テレビのCMやタレントが飼っているペットが紹介されると、同じような犬や猫が流行ります。このようにマスメディアによって作られた流行は、流行ゆえに長続きする事はなく、ブランドのバッグを買う感覚で飼い始めた飼い主は、飽きればモノのように捨ててしまいます。ハスキー、ダルメシアン、レトリバー、ミニチュアダックスフンドなど、動物管理センターや動物愛護センターには、流行に翻弄された犬や猫が持ち込まれ、そのほとんどは、里親が見つからず殺処分されてしまいます。


定時定点収集とは?

自治体の犬猫の引取り方法のひとつとして、回収車が地域を巡回し、飼い主から犬猫を引き取る「定時定点収集」というものがあります。自治体が広報誌などで知らせた引取りの日時・場所に、飼い主が犬猫を持っていくと、その場で引き取り、回収車が引き取った犬猫を動物管理センターや動物愛護センターまで運び、その後殺処分します。まるでゴミのように犬猫を積極的に回収するこの「定時定点収集」は、多くの自治体が行なっており、このシステムは、無責任な飼い主の飼育放棄、遺棄を助長させる最悪の行政サービスです。


あなたの家の犬や猫は不妊去勢手術をしていますか?

−殺されるために生まれてくる不幸な命をなくすために−

生まれてきた子犬、子猫を終生愛情飼育ができないのなら、産ませるべきではありません。責任を持って飼うことができないのなら、不妊去勢手術をしましょう。
ホームレス猫は、飢えや寒さ、病気や怪我に苦しんだり、業者に違法捕獲されたり、虐待を受けるなど、過酷な現状に置かれています。このようなホームレス猫を増やさないためにも、不妊去勢手術を徹底しましょう。

【不妊・去勢手術は生後半年頃からできますが、体調や発育状況に差がありますので、獣医師にご相談ください。】

妊娠以外の手術のメリット
オス: 発情しないことによって、発情期特有のかん高い鳴き声を出さなったり、スプレー行動もなくなり(少なくなり)ます。また、性格がおとなしくなり、放浪や縄張り争い、メスをめぐる喧嘩やがなくなることによって、伝染病に感染する確率が低くなります。

メス: オスと同様、発情しないことによって、発情期特有のかん高い鳴き声を出さなくなります。乳腺・子宮の病気になりにくくなります。

自治体による助成金制度
不妊・去勢手術の助成金制度がある自治体もあります。お近くの保健所でご確認ください。

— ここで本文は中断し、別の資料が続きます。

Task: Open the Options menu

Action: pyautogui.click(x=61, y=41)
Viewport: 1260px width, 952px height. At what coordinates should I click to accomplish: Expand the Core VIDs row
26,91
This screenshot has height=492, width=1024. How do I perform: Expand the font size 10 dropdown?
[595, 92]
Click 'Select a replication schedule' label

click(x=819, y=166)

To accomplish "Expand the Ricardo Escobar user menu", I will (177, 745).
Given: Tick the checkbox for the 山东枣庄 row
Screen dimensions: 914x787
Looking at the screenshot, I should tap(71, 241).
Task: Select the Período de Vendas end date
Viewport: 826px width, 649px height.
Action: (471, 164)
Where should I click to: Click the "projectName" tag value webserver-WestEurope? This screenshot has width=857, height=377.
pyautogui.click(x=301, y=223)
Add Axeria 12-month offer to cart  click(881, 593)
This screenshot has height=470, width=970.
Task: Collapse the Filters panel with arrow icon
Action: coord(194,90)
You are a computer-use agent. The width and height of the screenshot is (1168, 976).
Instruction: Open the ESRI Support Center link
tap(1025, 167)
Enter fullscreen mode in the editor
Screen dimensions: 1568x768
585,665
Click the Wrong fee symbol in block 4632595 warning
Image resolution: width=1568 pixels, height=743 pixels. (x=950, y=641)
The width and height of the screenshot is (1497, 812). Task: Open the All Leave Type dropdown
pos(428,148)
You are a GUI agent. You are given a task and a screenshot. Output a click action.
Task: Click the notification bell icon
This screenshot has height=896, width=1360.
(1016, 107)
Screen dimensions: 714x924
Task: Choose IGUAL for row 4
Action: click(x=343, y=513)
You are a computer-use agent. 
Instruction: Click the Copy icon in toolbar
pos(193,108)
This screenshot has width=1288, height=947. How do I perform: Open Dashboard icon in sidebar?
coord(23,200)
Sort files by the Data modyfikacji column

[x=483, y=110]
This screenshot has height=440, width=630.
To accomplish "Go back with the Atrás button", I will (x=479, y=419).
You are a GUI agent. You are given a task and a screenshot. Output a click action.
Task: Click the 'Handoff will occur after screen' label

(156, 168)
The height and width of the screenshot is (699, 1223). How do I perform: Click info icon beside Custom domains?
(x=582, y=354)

動物の愛護及び管理に関する法律では、犬、猫の所有者の繁殖制限が定められています。
【第37条 犬又はねこの所有者は、これらの動物がみだりに繁殖してこれに適正な飼養を受ける機会を与えることが困難となるような恐れがあると認める場合はその繁殖を防止するため、生殖を不能にする手術その他の措置をするように努めなければならない。】


犬や猫と暮らしたい人は、里親になろう

犬や猫はペットショップから購入するのではなく、自治体が行なっている「里親制度」や「譲渡会」などを活用し、捨てられた犬や猫の里親になりましょう。もし、地元の自治体にこの制度がない場合は、「捨てられた犬や猫の里親制度を作って!」と知事や市長にメールや手紙を出してください。殺処分されていく犬や猫を一匹でも多く救いましょう。